## [Exercise task]
Update the listing below by replacing "chevron arrow" with "chevron icon" and leaving everything else unchanged. Omit the pictures from your answer.

## [Supplied records]

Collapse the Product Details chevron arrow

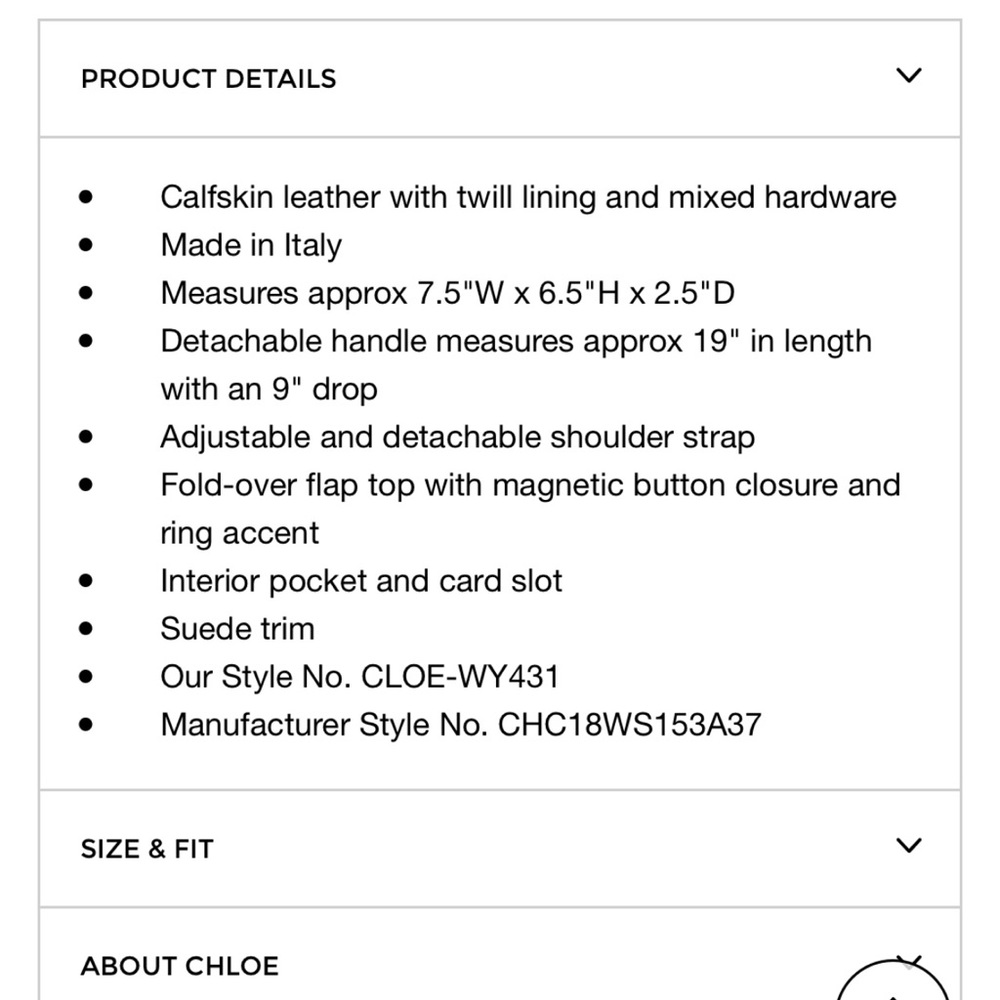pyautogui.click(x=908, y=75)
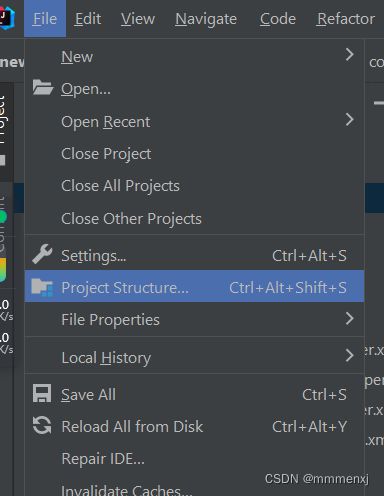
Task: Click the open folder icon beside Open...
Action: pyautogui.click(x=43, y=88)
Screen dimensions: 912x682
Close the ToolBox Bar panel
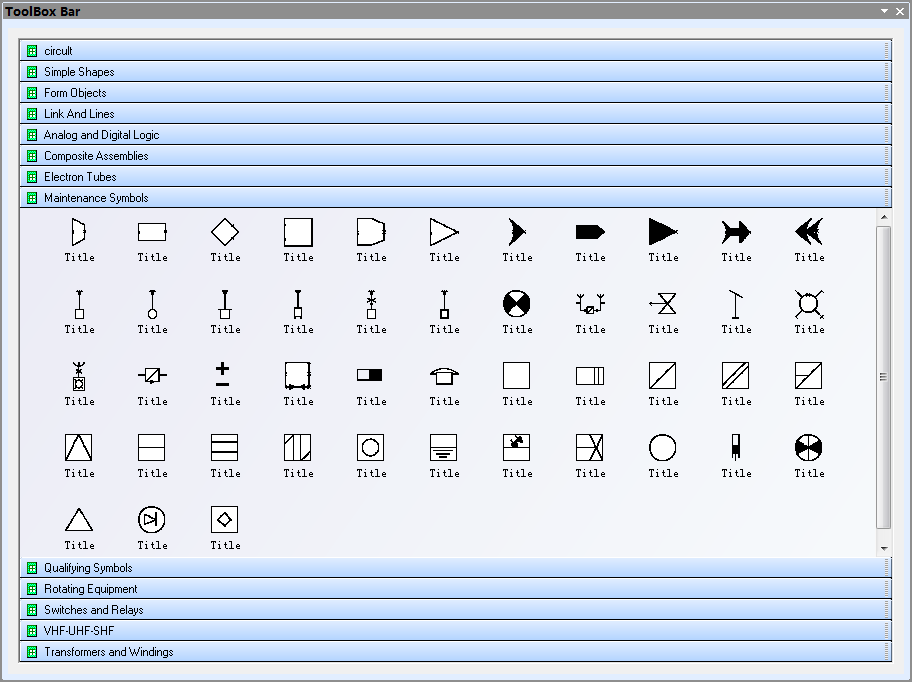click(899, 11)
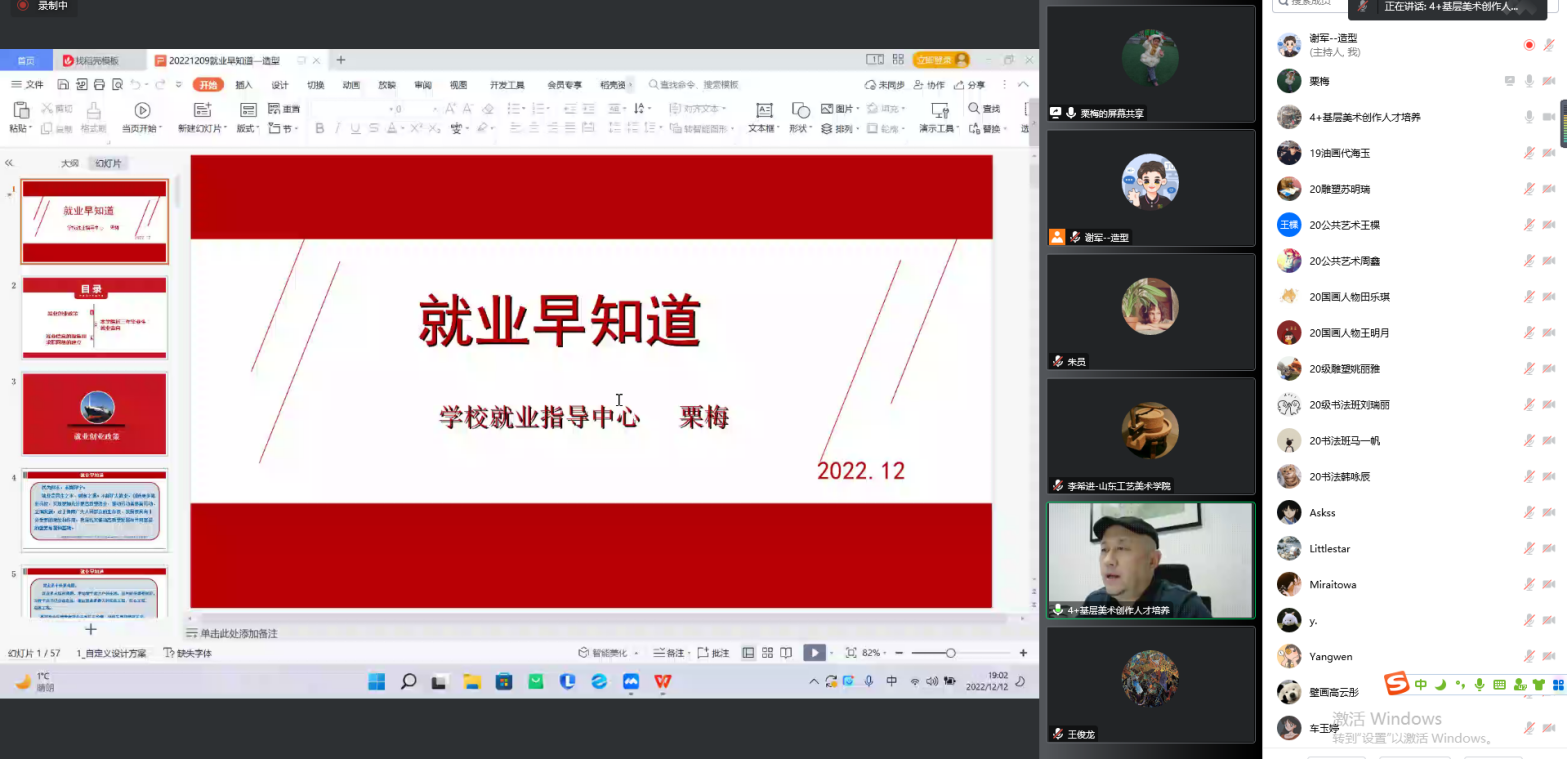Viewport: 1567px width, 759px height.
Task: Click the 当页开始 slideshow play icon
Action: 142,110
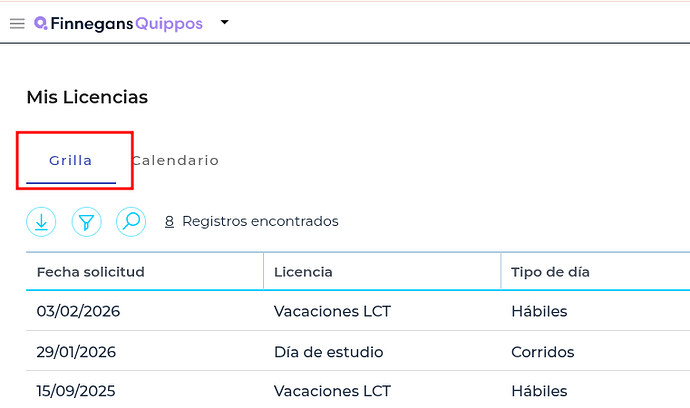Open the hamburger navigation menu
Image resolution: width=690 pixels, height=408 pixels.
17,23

## [Result of the exercise]
Collapse the Product Details chevron icon

pyautogui.click(x=908, y=75)
Task: Click the open folder icon beside Open...
Action: pyautogui.click(x=43, y=88)
Screen dimensions: 912x682
Close the ToolBox Bar panel
click(899, 11)
Viewport: 1567px width, 759px height.
Task: Click the 当页开始 slideshow play icon
Action: 142,110
Open the hamburger navigation menu
Image resolution: width=690 pixels, height=408 pixels.
17,23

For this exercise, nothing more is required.